Il vicepresidente Ruocco parla di  un mercato  molto pesante per le fragole. “A causa dei ponti festivi si sono formati degli accumuli di prodotto, non c’è stato un consumo  regolare e i prezzi sono scesi. Sotto i 3 euro si trova anche un buon prodotto  e le varietà più popolari anche sotto i 2 euro.  Si iniziano a vedere le prime ciliegie, ma sono quantitativi minimi in cerca di quotazione. Le pesche spagnole quotano dai 2,50 ai 3,50 euro  dipende dalle pezzature, le  pesche noci spuntano anche  0,50  euro  in più al chilo”

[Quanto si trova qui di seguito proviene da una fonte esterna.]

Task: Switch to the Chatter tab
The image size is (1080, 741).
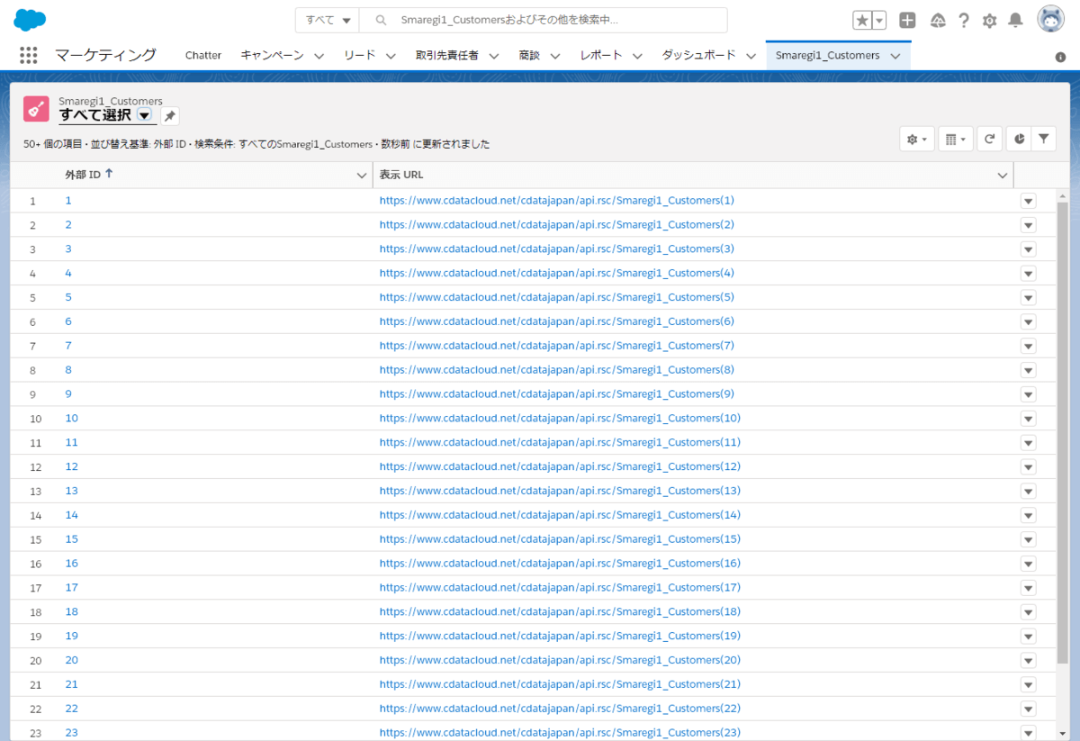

A  Torino dal Marocco le pesche a 3,50 euro,  nettarine 4,50

Nela capoluogo piemontese si vedono i colori estivi con i prodotti del Marocco: pesche a 3,50 euro,  nettarine a 4,50. Parliamo dei calibri più grandi e del prodotto migliore. Ancora dal Marocco arriva il melone reato a 1,70 euro contro i 2/2,30 euro di quello siciliano. Iniziano, invece,  a scorrere i titoli di coda sulle arance Tarocco e lievita un po’ il prezzo: i calibri maggiori raggiungono i 2 euro. La varietà Lane Late dalla Spagna non supera gli 0,80 euro il chilo come il Valencia Late dall’Egitto. Ancora presenti le clementine Orri da Israele a 2,40 euro. I limoni guadagnano pochi cent e il prodotto siciliano arriva a 1,30 euro mentre lo spagnolo resta dietro di 0,10 euro.

Le fragole sui 3 euro, perde un po’ il kiwi

Le fragole non superano i 3 euro con il concorrenziale prodotto spagnolo a 1,40 euro contro i 2,20 di quello nazionale per arrivare a 2,80 euro con il prodotto extra dalla Basilicata. Perde qualcosina il kiwi, ma il calibro più grande quota comunque a 2,40 euro e lo Zespri a 3,60 euro. Si conferma una buona stagione sul fronte dei prezzi. Dal Perù arriva sempre l’uva da tavola a 2,40/2,60 euro mentre la bianca Sultana cilena tocca i 4,50 euro. Capitolo piccoli frutti: il lampone portoghese quota 16 euro, mirtilli dalla Spagna a 14 euro, ribes rosso dal Cile tocca i 26 euro e le more messicane. Sulle pere c’è tanto prodotto d’importazione dalla varietà Abate dal Cile a 2,80 euro il chilo alla Coscia, sempre cilena, a 2,50 euro. Costano un p0′ meno le pere origine Argentina che non superano i 2 euro. Stabili anche le mele con prezzi  che oscillano  fino ai 2 euro e poi con la Pink Lady si arriva ai 2,20 euro al chilo.

La frutta esotica vede l’arrivo dell’avocado Pinkerton dal Sudafrica a 2,80 euro al chilo contro i 5 euro della varietà Hass da Israele. Il mango via nave dal Brasile a 2,50 euro e il peruviano via aerea a 6,50 euro.

Crollo del pomodoro a grappolo: perde più di 1 euro al chilo

Come a Firenze e Roma anche a Torino cala bruscamente la quotazione del grappolo: 1,50 euro il chilo il prodotto nazionale, 0,10 euro in meno per l’olandese. In calo anche il ciliegino che si trova anche a 2 euro, superato dal Piccadilly a 2,50 euro, stabili i datterini a 3,50 euro e il tondo sardo strappa i 4 euro il chilo. Le zucchine chiare sono intorno a 1 euro e quelle scure anche a 0,60 euro il chilo. I peperoni quadrati olandesi stanno sotto 1,50 euro mentre i lunghi siciliani arrivano fino a 1,80 euro.